Jerusalem_(dpa) _ For all the misery and uncertainty that resulted from last week's bloody Palestinian internecine fighting, the political severing of the West Bank from the Gaza Strip has created some new opportunities from the point of view of President Mahmoud Abbas and Israel.

After a more than one-year boycott, the European Union announced Monday that it was resuming its direct aid to the Abbas' appointed emergency government in the West Bank.

And Israeli Prime Minister Ehud Olmert pledged to transfer hundreds of millions of US dollars in frozen tax revenues to the Palestinian Authority (PA), which Israel collects on its behalf over goods imported to the Palestinian autonomous areas via its ports and airport.

Some analysts even raised the prospect of a possible renewal of peace talks between Israel and Abbas, which Israel previously had refused to discuss so long as the moderate Palestinian leader had to cooperate with a Hamas-led unity government that did not recognize its right to exist and renounce violence.

Olmert, currently on a visit to the US where he is scheduled to meet President George W Bush Tuesday, told Jewish lobbyists in New York late Sunday that he was willing to "talk seriously" with Abbas about the outlines of a permanent peace deal.

"We are going to examine the situation and explore every possibility of seeing whether we can push the diplomatic process forward," an Israeli government official elaborated Monday.

"A new situation poses a number of new possibilities for Israel, with the intention being to strengthen the moderates in the PA, he told Deustche Presse-Agentur dpa on condition of anonymity.

Israel will work with Abbas and the emergency government he established in the West Bank, he said, while continuing to boycott Hamas.

The Gaza internal fighting has created an unexpected twist that ostensibly removed Israel's reasons for refusing a revival of peace talks.

Although it is too early to say how realistic such a revival of peace talks is after almost seven years of stalemate, it is arguably in the interest of both the Israeli and Palestinian leader. Abbas has since his victory in January 2005 presidential elections been desperate for a "political horizon" to offer his electorate.

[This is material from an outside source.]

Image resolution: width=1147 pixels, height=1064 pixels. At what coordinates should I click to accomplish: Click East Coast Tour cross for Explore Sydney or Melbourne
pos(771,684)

As president of both the PA and the Palestine Liberation Organization (PLO), he is authorized to lead peace negotiations. Since Israel already withdrew unilaterally from the Gaza Strip two years ago, it could negotiate with Abbas on the borders of the West Bank and a capital in East Jerusalem, which would seriously boost his standing.

Olmert too has an interest in some kind of movement on the peace process. He suffers a leadership crisis over his handling of last summer's Lebanon war and lacks a political agenda after he scrapped his plan for a unilateral withdrawal from part of the West Bank as a result of that war.

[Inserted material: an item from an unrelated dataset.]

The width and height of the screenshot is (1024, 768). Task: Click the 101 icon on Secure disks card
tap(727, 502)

Aides to Abbas are also urging Israel to take other steps too boost Abbas and improve living conditions in the West Bank by removing roadblocks and easing arrest raids.

This is a complicated issue for Israel with the situation on the ground far from being black and white. When it announced its decision to take part on parliamentary elections more than two years ago, Hamas made a tactic decision to suspend suicide bombings. In fact, it has been Fatah's armed wing, the al-Aqsa Martyrs Brigades, which has continued planning such attacks in cooperation with the Islamic Jihad.

Israel's raids in the West Bank have therefore focussed on these two groups and thus far it has said it cannot afford to end the arrests, arguing they have foiled scores of suicide bombings.

"Israel's operations completely destroyed these (Fatah's) forces in the West Bank," one Abbas' aide told the Israeli Ha'aretz daily.

Promising to find the right balance between improving Palestinian movement and life in the West Bank and Israeli security, Olmert told the Conference of Presidents of Major American Jewish Organizations in Manhatten Sunday that "in the new circumstance we can perhaps take more risks than in the past."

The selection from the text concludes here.